Development is blocked, waiting for ??? to resolve T254143: Recommendation api always returns 404 when seed article is not supplied
Content Security Policy (CSP) is a security layer that limits the cross-site connections. As CSP gets increasingly enforced (T244124), this can be an issue for Content Translation since it currently gets suggestions from the recommendation API running on wmflabs.org.
Currently on Wikipedia, when viewing suggestions, we can see this on browser console:
VM39:1 [Report Only] Refused to connect to 'https://recommend.wmflabs.org/types/translation/v1/articles?source=de&target=gu&seed=&search=morelike&application=CX' because it violates the following Content Security Policy directive: "default-src 'self' data: blob: upload.wikimedia.org https://commons.wikimedia.org meta.wikimedia.org *.wikimedia.org *.wikipedia.org *.wikinews.org *.wiktionary.org *.wikibooks.org *.wikiversity.org *.wikisource.org wikisource.org *.wikiquote.org *.wikidata.org *.wikivoyage.org *.mediawiki.org wikimedia.org". Note that 'connect-src' was not explicitly set, so 'default-src' is used as a fallback.

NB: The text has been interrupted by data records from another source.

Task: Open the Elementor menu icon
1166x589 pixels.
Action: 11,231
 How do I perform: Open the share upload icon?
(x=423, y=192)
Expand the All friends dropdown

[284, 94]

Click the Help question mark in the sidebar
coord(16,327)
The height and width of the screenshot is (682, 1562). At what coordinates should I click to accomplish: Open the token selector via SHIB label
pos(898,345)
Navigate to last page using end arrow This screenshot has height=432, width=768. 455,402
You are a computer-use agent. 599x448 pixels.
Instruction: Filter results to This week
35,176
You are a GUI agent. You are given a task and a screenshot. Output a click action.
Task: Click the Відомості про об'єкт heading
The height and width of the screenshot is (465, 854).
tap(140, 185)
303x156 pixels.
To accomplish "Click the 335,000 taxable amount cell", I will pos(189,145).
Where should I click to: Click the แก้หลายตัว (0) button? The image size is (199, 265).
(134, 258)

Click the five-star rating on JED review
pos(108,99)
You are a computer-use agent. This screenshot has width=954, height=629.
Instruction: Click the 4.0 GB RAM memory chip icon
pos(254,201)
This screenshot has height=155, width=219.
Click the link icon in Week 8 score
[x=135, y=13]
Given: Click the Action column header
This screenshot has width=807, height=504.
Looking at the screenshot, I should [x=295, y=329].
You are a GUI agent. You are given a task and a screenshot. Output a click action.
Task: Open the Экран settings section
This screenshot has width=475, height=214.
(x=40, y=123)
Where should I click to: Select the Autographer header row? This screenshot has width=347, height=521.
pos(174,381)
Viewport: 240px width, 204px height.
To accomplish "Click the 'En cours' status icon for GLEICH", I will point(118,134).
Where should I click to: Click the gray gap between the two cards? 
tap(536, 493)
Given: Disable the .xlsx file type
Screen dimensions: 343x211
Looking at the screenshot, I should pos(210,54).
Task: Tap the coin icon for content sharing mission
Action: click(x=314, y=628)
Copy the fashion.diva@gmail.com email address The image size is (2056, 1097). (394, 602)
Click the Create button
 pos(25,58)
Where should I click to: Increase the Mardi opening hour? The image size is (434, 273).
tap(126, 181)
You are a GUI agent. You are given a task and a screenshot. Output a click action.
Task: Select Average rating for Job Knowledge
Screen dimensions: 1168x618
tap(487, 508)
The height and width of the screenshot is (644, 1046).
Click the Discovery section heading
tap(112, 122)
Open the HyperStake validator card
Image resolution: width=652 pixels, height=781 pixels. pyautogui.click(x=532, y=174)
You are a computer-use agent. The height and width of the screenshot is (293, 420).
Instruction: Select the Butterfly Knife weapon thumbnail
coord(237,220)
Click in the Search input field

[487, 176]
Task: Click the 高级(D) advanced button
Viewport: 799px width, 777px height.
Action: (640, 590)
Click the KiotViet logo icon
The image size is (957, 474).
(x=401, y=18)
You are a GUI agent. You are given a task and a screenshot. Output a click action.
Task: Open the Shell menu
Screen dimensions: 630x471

Anticipating that at some point "Report only" will be replaced with a hard block, which will break suggestions if nothing is done, we should ensure that we take measure to keep it working. Possibilities:
- Make recommendation api to a production service (preferred, but no resources?)
- Have recommendation api to be included in the whitelist (need to determine how)
Content Translation gets suggestions from a maintained production service that does not have privacy issues.